Duo Access Gateway is an on-premises solution that secures access to cloud applications with your users’ existing directory credentials (like Microsoft Active Directory or Google G Suite accounts) using the Security Assertion Markup Language (SAML) 2.0 authentication standard. SAML delegates authentication from a service provider to an identity provider, and is used for single sign-on (SSO) solutions.

Duo provides SAML connectors for enterprise cloud applications like Google G Suite, Amazon Web Services, Box, Salesforce and Microsoft Office 365. See the full list of named cloud applications here. We also offer a generic SAML application you can use with any SAML 2.0 service provider.

Protected cloud applications redirect your users to the Duo Access Gateway server on your network. Duo Access Gateway acts as a SAML identity provider (IdP), authenticating your users using your existing primary authentication source for credential verification, and then prompting for two-factor authentication before permitting access to the SAML application.
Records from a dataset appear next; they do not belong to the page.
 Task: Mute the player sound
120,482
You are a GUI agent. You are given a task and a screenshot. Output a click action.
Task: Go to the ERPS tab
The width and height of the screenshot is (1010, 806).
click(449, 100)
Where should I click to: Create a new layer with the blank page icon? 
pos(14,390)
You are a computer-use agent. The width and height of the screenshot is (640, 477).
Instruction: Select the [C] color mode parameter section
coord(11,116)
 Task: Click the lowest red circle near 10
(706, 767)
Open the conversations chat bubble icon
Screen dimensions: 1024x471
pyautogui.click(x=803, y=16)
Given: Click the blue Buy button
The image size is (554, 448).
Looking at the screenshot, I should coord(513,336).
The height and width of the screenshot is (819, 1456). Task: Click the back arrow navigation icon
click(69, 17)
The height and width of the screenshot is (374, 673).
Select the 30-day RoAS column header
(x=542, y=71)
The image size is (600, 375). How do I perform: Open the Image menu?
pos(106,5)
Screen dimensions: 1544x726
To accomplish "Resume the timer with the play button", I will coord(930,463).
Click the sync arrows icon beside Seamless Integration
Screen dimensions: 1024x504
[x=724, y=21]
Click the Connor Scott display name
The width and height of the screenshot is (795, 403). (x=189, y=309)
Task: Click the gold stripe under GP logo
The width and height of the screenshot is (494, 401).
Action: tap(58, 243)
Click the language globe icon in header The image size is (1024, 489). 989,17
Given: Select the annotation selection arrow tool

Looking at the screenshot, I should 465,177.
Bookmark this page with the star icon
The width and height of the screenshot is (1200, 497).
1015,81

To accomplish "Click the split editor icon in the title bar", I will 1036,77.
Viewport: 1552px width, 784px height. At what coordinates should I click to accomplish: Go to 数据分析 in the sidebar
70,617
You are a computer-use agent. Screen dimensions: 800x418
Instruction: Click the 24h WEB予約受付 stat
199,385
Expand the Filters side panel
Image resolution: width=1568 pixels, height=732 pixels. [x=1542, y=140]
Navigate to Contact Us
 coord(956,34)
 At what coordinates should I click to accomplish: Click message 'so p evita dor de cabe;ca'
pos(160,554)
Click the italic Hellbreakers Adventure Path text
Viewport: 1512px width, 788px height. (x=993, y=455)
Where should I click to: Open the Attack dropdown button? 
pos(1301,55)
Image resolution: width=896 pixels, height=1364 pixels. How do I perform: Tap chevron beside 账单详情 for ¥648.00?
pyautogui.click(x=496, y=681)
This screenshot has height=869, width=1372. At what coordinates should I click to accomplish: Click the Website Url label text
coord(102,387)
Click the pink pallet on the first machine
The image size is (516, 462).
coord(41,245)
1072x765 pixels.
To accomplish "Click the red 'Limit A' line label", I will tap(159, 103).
Duo Access Gateway is part of the Duo Beyond, Duo Access, and Duo MFA plans.

Duo Access Gateway supports local Active Directory (AD) and OpenLDAP directories as identity sources, as well as on-premises or cloud SAML IdPs.

Duo Access Gateway SAML Login Workflow

You can also use the Duo Access Gateway with Azure and Google directories or third-party IdPs hosted in the cloud.

Duo Access Gateway SAML Login Workflow

Define Duo policies that enforce unique controls for each individual SSO application. For example, you can require that Salesforce users complete two-factor authentication at every login, but only once every seven days when accessing Google G Suite. Duo checks the user, device, and network against an application's policy before allowing access to the application.

Once you deploy Duo Access Gateway with multiple service providers you can opt to minimize repeated Duo authentication prompts when switching between your SAML applications with shared remembered device policies for SSO.

Duo Access Gateway for Windows

Duo Access Gateway runs as an IIS virtual site on Windows Server 2012 and later. See the Duo Access Gateway Windows documentation for system requirements and installation instructions.

Duo Access Gateway for Linux

Duo Access Gateway runs in a Docker container on most modern Linux distributions. See the Duo Access Gateway Linux documentation for system requirements and installation instructions.

Duo Access Gateway and Universal Prompt

Duo's next-generation authentication experience, the Universal Prompt, provides a simplified and accessible Duo login experience for web-based applications, offering a redesigned visual interface with security and usability enhancements.

Universal Prompt Traditional Prompt
 Duo Push in Universal Prompt  Duo Push in Traditional Prompt

Duo is updating the login experience for our in-scope applications, and working with our technology partners to ensure they update their solutions for Universal Prompt as well.

With the general availability of Duo Single Sign-On, which includes support for the Duo Universal Prompt, we do not plan to release any additional enhancements to Duo Access Gateway, nor will we update Duo Access Gateway for the Universal Prompt. Review the list of applications excluded from the Universal Prompt update scope in the Universal Prompt Update Guide.

Consider deploying or migrating to Duo Single Sign-On today to future-proof your Duo experience and receive the latest updates.